The other day, a buddy of mine mentioned IMPERIAL BEDROOM (1982) by Elvis Costello & The Attractions. I hadn't listened to it in years. So I dug it out. Wow.

I always remembered it being kinda overproduced, a sharp contrast from the Nick Lowe-produced stuff that came before it. (GET HAPPY! would probably make my desert island collection.) And, yep, it's right much produced, a bit showy, though I'll leave off the "over" part. Maybe "baroque" is the word I'm looking for. You can tell Elvis and the gang were having a good time hanging out with Geoff Emerick, who'd engineered a lot of the great Beatles stuff -- and who was simultaneously engineering McCartney's TUG OF WAR across the hall while IMPERIAL BEDROOM was being recorded. I can imagine all the "tell us about 'Paperback Writer,'" that was probably going on. (Costello's a card-carrying Beatle geek, another reason I like him.)

But it's the songs that matter with EC. And this one's no slouch. As a schlubb that earns a living bumping words into each other, I listen to something like "Beyond Belief" with awe, admiration and a big fat pile of jealousy.

"I might make it California's fault
Be locked in Geneva's deepest vault
Just like the canals of Mars and the great barrier reef
I come to you beyond belief"

How does the bastard do it? And do it so OFTEN? It never ceases to amaze me. Plus, there are SO MANY words on this album! I bet only Pete Townshend's ALL THE BEST COWBOYS HAVE CHINESE EYES boasts a word count even close.

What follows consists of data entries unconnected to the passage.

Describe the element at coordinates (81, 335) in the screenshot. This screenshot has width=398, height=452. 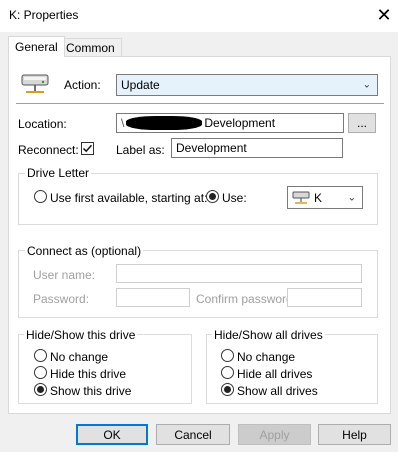
I see `hide-show-drive-title: Hide/Show this drive` at that location.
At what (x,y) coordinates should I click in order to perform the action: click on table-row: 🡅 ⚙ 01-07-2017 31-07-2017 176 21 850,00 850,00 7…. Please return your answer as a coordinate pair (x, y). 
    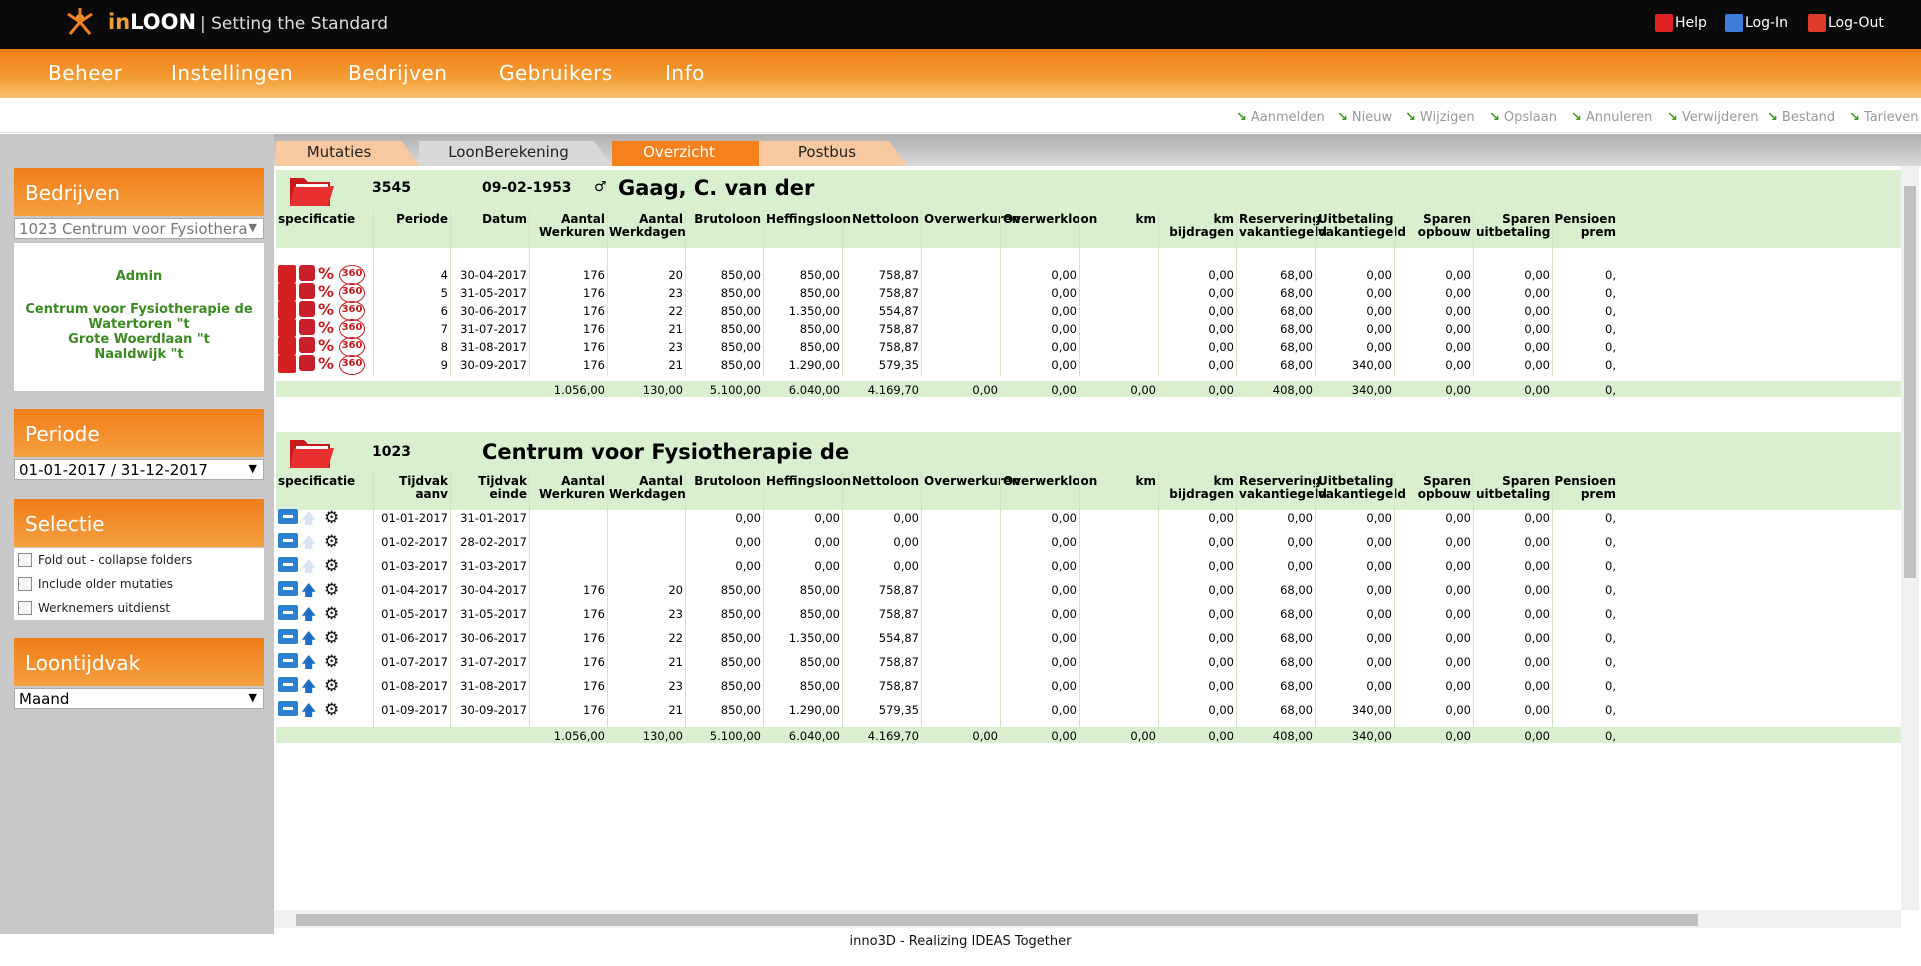
    Looking at the image, I should click on (1088, 661).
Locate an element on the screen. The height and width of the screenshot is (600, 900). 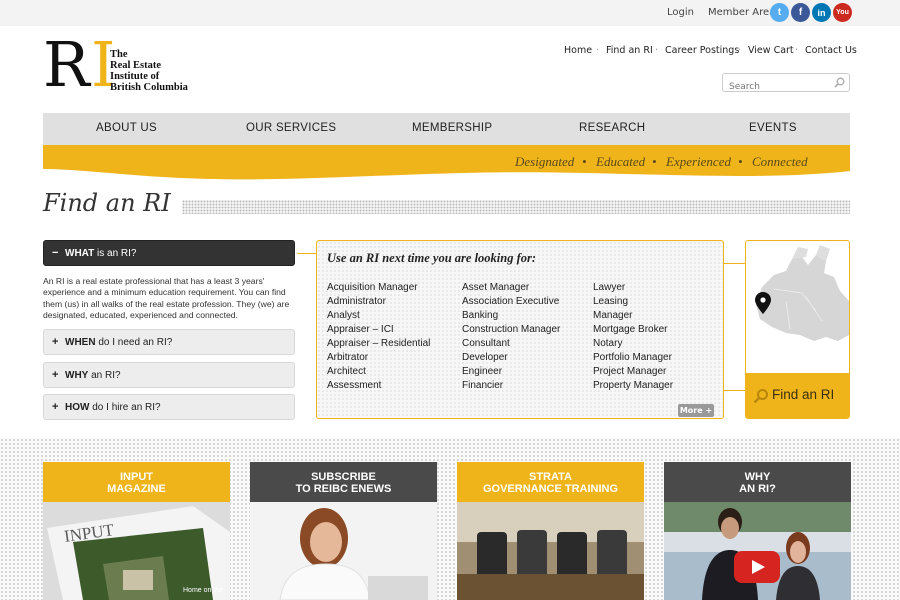
minus-icon: − is located at coordinates (56, 253).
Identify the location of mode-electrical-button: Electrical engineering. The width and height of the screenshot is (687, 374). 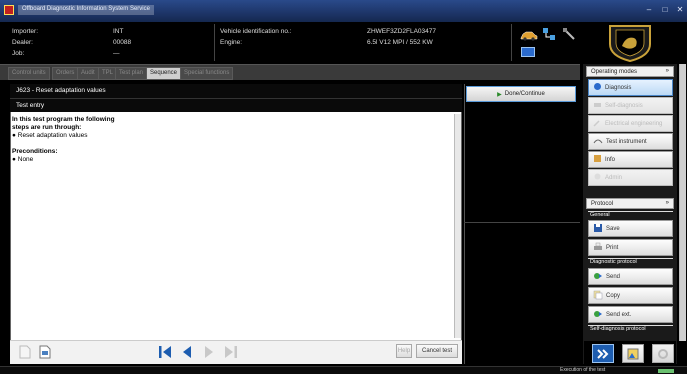
(630, 124).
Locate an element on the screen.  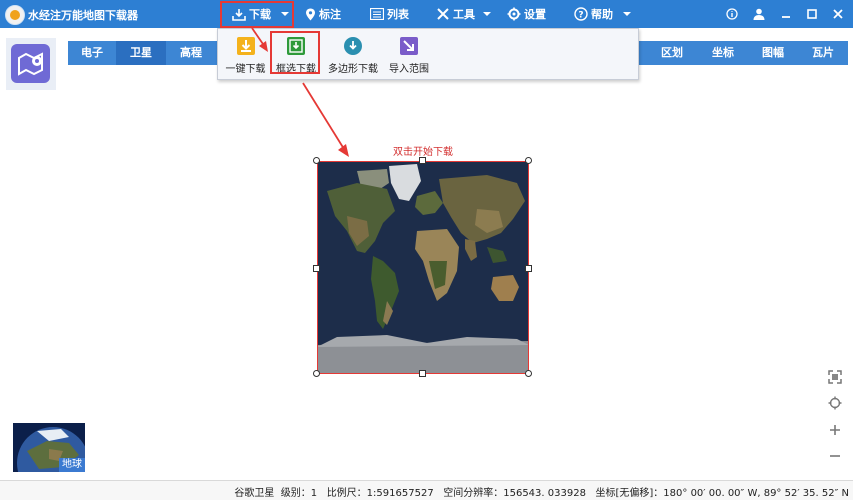
menu-help: ? 帮助 is located at coordinates (603, 14).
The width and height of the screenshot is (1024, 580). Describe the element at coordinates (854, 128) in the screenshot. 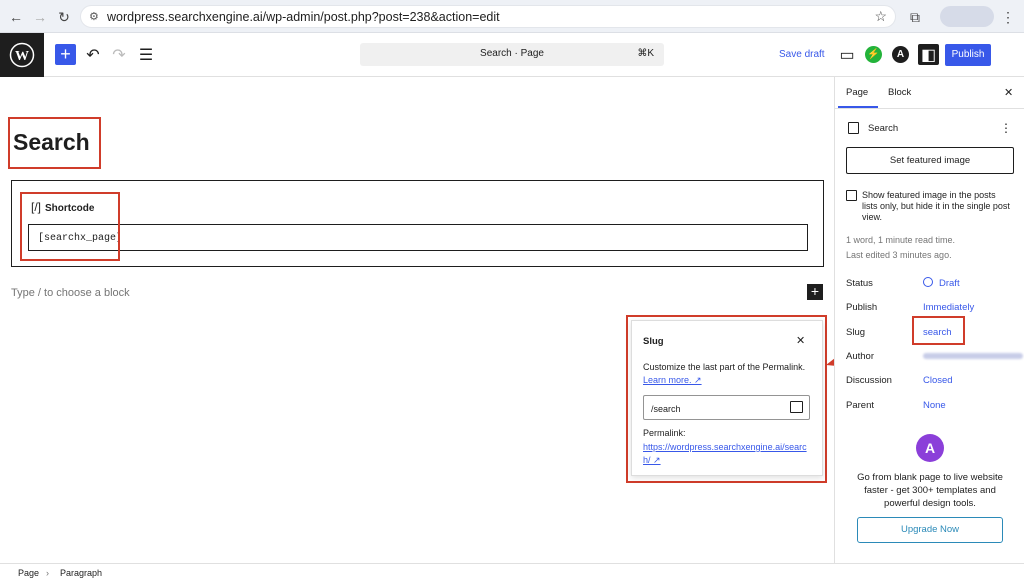

I see `page-document-icon` at that location.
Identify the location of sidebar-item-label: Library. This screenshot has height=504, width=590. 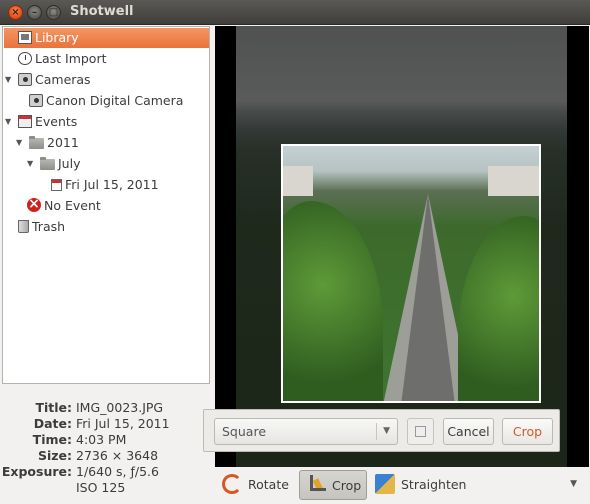
(57, 38).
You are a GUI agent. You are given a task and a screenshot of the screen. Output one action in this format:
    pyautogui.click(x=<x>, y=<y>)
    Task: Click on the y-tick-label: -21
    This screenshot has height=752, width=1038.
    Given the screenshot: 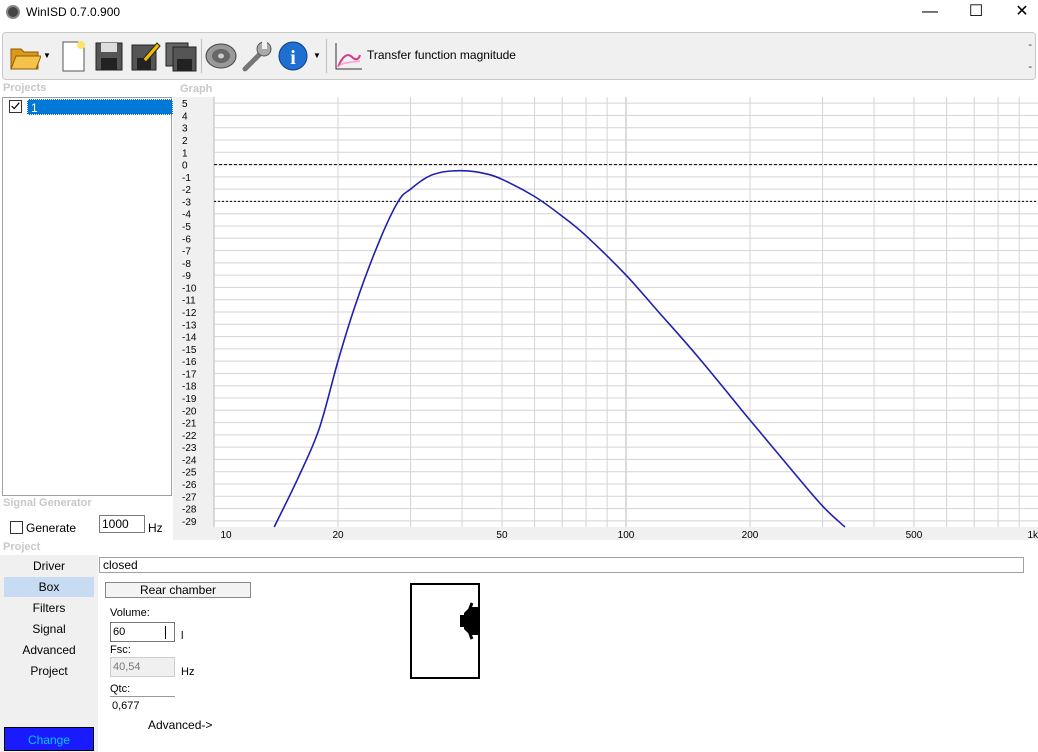 What is the action you would take?
    pyautogui.click(x=190, y=424)
    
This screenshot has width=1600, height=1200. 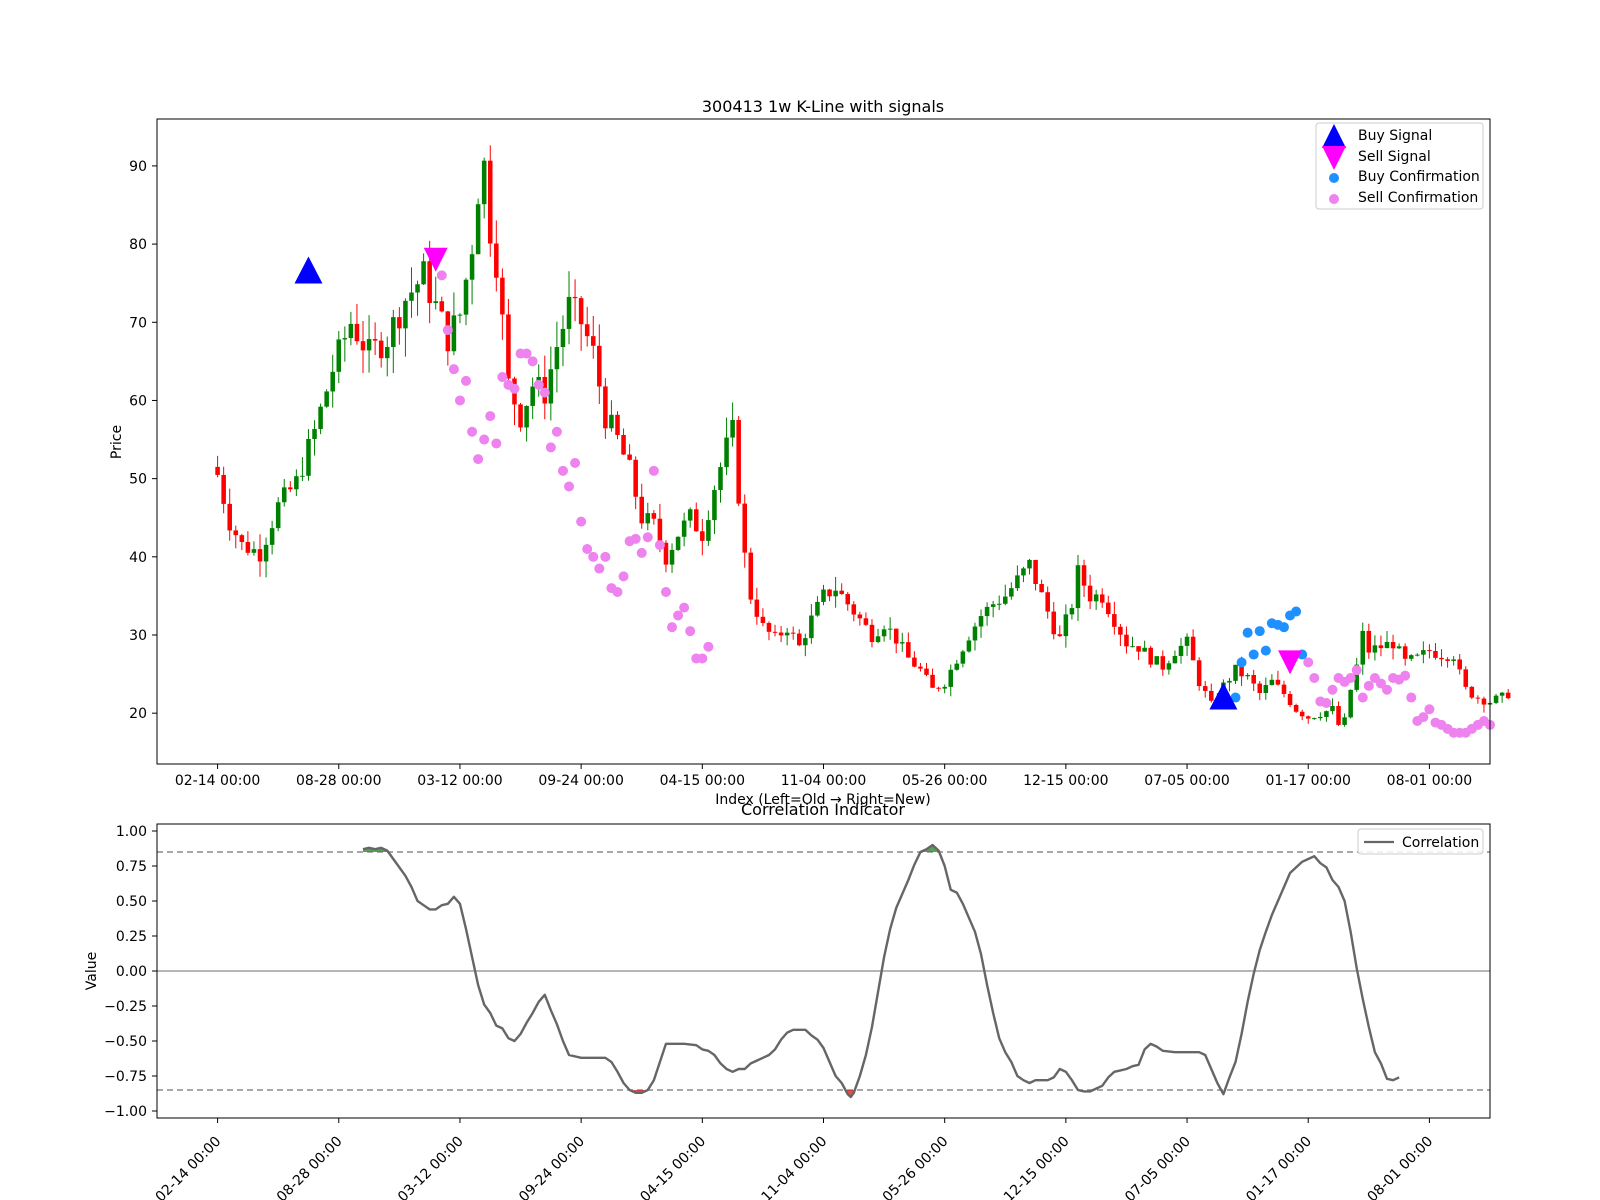 I want to click on kline-y-tick-label: 30, so click(x=138, y=636).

I came to this LP a few years after its release. Actually, I was a fairly late convert to the whole Costello scene. The first one I bought new was GOODBYE CRUEL WORLD, often listed as his worst album -- even by EC himself. The title of this blog was plastered across the top of the poster for the album, a copy of the thing I have stuck somewhere. Whether it's a masterpiece is open to debate and endless geekdom, but if you have a copy, you oughta play it.

September 05, 2007

Word of the day: Blamestorm

Heard this one today. It was a new one on me.

The Urban Dictionary defines BLAMESTORM as: "A meeting, usually corporate or governmental, to decide who should be blamed for the incompetence of the organization itself."

I'm currently involved in a project where it appears just such a meeting took place. However, that would indicate a level of organization that I don't believe this company is capable of. So, probably what we had around here was what the late, great Hunter S. Thompson referred to as a SHIT MIST.

Yeah, that's what it was. And unfortunately, some of it got on me.